M. Hernandez scoffed when he saw the “rave safe with these 10 essentials” list posted on the iEDM site last summer. Hernandez, now in his 40s, is prepping to watch EDM veteran Armin Van Buuren at SOMA on February 5.
- Wednesday, February 5, 2020, 6:30 p.m.
3350 Sports Arena Boulevard,
“Ear plugs and hand sanitizer,” he said of the 2020 raver’s list, “these kids are afraid of loud music and germs — times have changed.”
Hernandez is an old school 1990s raver who used to obtain hints of then-raves — or what we called underground parties — via a “piece of paper in a plastic Easter egg,” or through secret code in America Online private chat rooms. Back then, raves were exclusive to the few that made it past the multiple San Diego County map-points placed to “shake off the tails.”
“Law enforcement was always trying to bust us,” Hernandez said. “We were simply: hugging, rolling” — using ecstasy — “and dancing. It was about PLUR.” (Peace, love, unity, and respect.)
“Why’d you Google that raver list?” I asked him.
“I wanted to be brought up to speed,” Hernandez responded, “I don’t want to look out of place at Armin’s concert next month. Besides, I don’t think they call these legit EDM concerts raves anymore.”
“Just chill on the binkies, candy beads and super-oversized Dickies,” I advised him, “and you should be OK.”
“…. and the Vicks VapoRub,” he added.
Van Buuren gained notoriety in ’97 with his saw wave infused-trance jam, titled “Blue Fear.” Then in ’99, while many on the world wide web speculated about the Y2K computer crash, we were instant messaging one another about the Dutch-DJ’s “Communication” song that just dropped. It’s a 135-bass-beats per minute and vocalless-song that guided some of us into the proverbial state of trance when its bass disappeared from the track, and the acoustic piano solo backed with space age-esque rhythms, ensued.
“That whole space age feel was what I felt listening to Armin’s older progressive trance,” Hernandez said of the subgenre of electronica music that morphed from the techno, house, and new age music — within Europe and India in the early to mid ’90s.
“Even the rave fliers had that space age vibe.”
“I still have those old rave fliers,” I responded, “one with Van Buuren headlining.”
“We didn’t have these ‘rave safe’ reminders, nor rave-app updates, back then transmitting to us,” Hernandez said as he pulled out his iPhone. “When raves became sorta legit, we had paper fliers that those guys and gals designed on their translucent [Apple G3 iMac] computers.

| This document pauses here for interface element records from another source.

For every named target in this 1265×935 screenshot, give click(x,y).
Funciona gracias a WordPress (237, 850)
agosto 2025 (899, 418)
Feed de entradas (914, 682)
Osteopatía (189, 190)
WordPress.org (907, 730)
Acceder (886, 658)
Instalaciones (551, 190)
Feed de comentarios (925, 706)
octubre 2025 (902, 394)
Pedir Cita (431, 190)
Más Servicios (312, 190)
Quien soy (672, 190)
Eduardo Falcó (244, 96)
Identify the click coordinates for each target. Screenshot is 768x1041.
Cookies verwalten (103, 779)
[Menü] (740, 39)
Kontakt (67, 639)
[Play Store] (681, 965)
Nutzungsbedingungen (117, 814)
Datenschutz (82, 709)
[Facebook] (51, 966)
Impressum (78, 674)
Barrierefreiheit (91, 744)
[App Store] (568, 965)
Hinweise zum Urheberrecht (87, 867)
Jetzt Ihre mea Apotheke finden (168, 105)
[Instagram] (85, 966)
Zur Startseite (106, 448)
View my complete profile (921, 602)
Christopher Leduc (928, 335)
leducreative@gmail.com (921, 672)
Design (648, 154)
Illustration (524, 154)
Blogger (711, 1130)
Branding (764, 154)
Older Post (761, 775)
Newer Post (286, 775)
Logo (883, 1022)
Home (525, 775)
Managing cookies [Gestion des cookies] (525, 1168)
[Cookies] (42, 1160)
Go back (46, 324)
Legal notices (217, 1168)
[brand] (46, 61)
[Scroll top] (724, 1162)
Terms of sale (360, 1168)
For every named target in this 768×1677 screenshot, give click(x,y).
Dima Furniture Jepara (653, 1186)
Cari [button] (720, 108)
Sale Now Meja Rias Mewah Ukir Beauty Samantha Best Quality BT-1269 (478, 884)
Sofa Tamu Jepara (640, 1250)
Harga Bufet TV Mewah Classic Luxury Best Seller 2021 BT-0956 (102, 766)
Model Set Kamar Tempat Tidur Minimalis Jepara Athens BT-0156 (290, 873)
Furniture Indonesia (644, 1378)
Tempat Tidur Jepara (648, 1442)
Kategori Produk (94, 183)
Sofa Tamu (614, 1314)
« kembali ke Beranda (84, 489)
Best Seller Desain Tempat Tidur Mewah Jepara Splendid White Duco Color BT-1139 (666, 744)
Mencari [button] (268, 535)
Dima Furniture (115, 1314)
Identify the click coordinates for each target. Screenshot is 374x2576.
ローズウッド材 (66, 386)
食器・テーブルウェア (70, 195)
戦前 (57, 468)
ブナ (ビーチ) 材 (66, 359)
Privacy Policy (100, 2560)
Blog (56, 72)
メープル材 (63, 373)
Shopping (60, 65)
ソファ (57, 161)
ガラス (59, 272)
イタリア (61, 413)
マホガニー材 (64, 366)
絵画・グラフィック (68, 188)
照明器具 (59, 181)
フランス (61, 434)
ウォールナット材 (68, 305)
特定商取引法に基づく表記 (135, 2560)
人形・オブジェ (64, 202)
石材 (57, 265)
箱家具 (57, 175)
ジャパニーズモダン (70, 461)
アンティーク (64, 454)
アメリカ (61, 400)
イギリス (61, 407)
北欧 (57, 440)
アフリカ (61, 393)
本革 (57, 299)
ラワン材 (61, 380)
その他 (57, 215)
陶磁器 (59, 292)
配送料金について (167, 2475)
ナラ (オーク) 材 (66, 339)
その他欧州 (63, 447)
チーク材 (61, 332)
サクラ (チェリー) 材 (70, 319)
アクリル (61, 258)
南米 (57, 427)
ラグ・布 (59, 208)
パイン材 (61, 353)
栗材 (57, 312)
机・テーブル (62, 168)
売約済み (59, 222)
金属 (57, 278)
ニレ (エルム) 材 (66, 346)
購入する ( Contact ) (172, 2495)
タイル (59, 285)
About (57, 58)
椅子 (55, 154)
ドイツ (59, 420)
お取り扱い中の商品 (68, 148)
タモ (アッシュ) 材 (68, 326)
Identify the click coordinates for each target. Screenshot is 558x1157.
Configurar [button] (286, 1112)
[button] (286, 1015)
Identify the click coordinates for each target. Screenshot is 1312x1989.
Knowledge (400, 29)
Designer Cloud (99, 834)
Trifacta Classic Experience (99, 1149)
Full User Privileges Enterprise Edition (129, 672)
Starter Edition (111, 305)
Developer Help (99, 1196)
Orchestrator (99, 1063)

Them graphic designers were overlooked, and are the real-MVPs of the scene back then,” Hernandez said, “their edgy designs united us ravers and DJs.”
Fast-forward to 2020 where Van Buuren’s still ragin’ with the youngsters at club events and what we now call “music festivals.” He’s pulled 394 million views and counting on his 2018 YouTube video of Blah Blah Blah: a hard/psytrance track backed with Van Buuren’s signature piano playing, and lead via kiddie-sounding vocals that go:
All we ever hear from you is blah blah blah
All we ever do is go ja ja ja
And we don’t even care about what they say
Cause it’s ja ja ja ja
Blah blah blah blah
“That’s cool,” Hernandez said, “I can mosh to it.”
“Better bring that first aid kit mentioned on the “rave safe” list,” I said, “and leave that old dust mask in your garage; ravers wear bandana masks nowadays.”
Other items listed on the “rave safe with these 10 essentials” article are towels, portable phone chargers, sunglasses, baby wipes and tissue paper, hydration backpacks, and comfy dance shoes.